Carbon in atmosphere 'could warm planet for centuries'
A new analysis of future carbon emission scenarios found that it may take significantly fewer emissions for global temperatures to reach unsafe levels than previously thought.
Carbon dioxide, the most important greenhouse gas, has long-term effects because it can remain in the atmosphere for centuries after it is emitted.
To understand how long its influence on global temperatures will last, scientists produced a computer model of a scenario where all carbon emissions were immediately stopped after 1,800 billion tonnes had been released into the atmosphere.
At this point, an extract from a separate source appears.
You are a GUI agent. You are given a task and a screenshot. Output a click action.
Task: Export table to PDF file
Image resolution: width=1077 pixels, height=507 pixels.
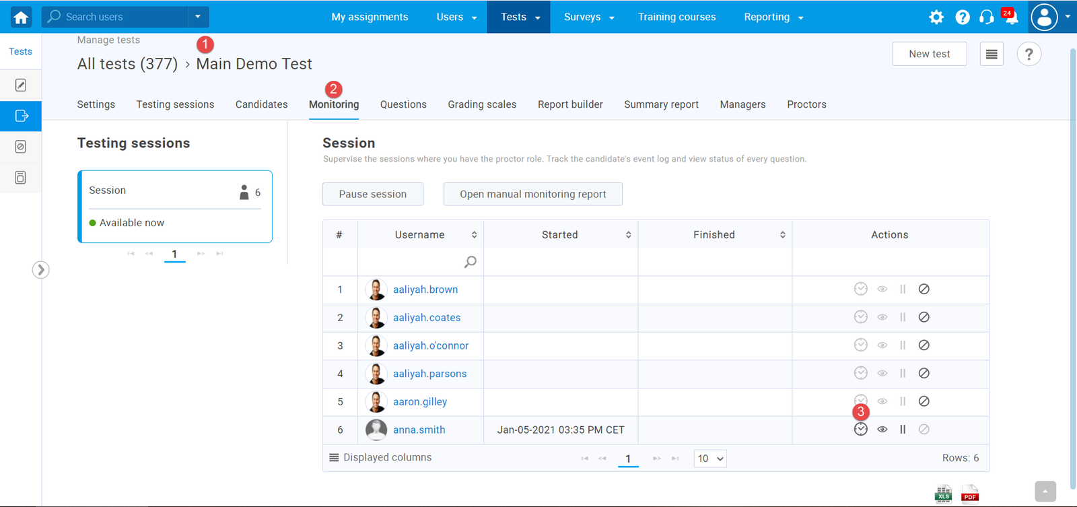point(970,494)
They found that 40 per cent of the carbon would be absorbed by the oceans or landmasses within 20 years of emissions ceasing, 60 per cent within 100 years and 80 per cent within 1,000 years.
The decreasing levels of carbon in the atmosphere should in theory have a cooling effect, but this would be outweighed by the fact the oceans will absorb less and less heat as time goes on.
Previous studies had suggested that global temperatures would remain steady or decline if emissions were suddenly stopped, but did not account for the declining capacity of the oceans to continue absorbing heat, the scientists claimed.
Eventually the warming effect of heat which is no longer being absorbed by the oceans and is lingering in the atmosphere will outweigh the cooling caused by declining CO2 levels, they said.
Results published in the Nature Climate Change journal suggest that after an initial century of cooling following the stoppage of emissions, the planet would then warm by 0.37C over a 400 year period.
Although the change sounds small, it is almost half the total amount of warming seen since the start of the industrial era which stands at 0.85C.
According to the Intergovernmental Panel on Climate Change, an increase of 2C or more above pre-industrial levels could result in dangerous effects on the climate system.
Experts have previously warned that to keep global temperature rises below 2C, humans must keep the total amount of carbon dioxide emitted in the industrial era below 1,000 billion tonnes, about half of which has already been released.
But the new study suggests the 2C benchmark could be reached with significantly lower carbon emissions.
Dr Thomas Frölicher of Princeton University, who led the study, said: “If our results are correct, the total carbon emissions required to stay below two degrees of warming would have to be three-quarters of previous estimates, only 750 billion tons instead of 1,000 billion tons of carbon.
“Thus, limiting the warming to two degrees would require keeping future cumulative carbon emissions below 250 billion tons, only half of the already emitted amount of 500 billion tons.”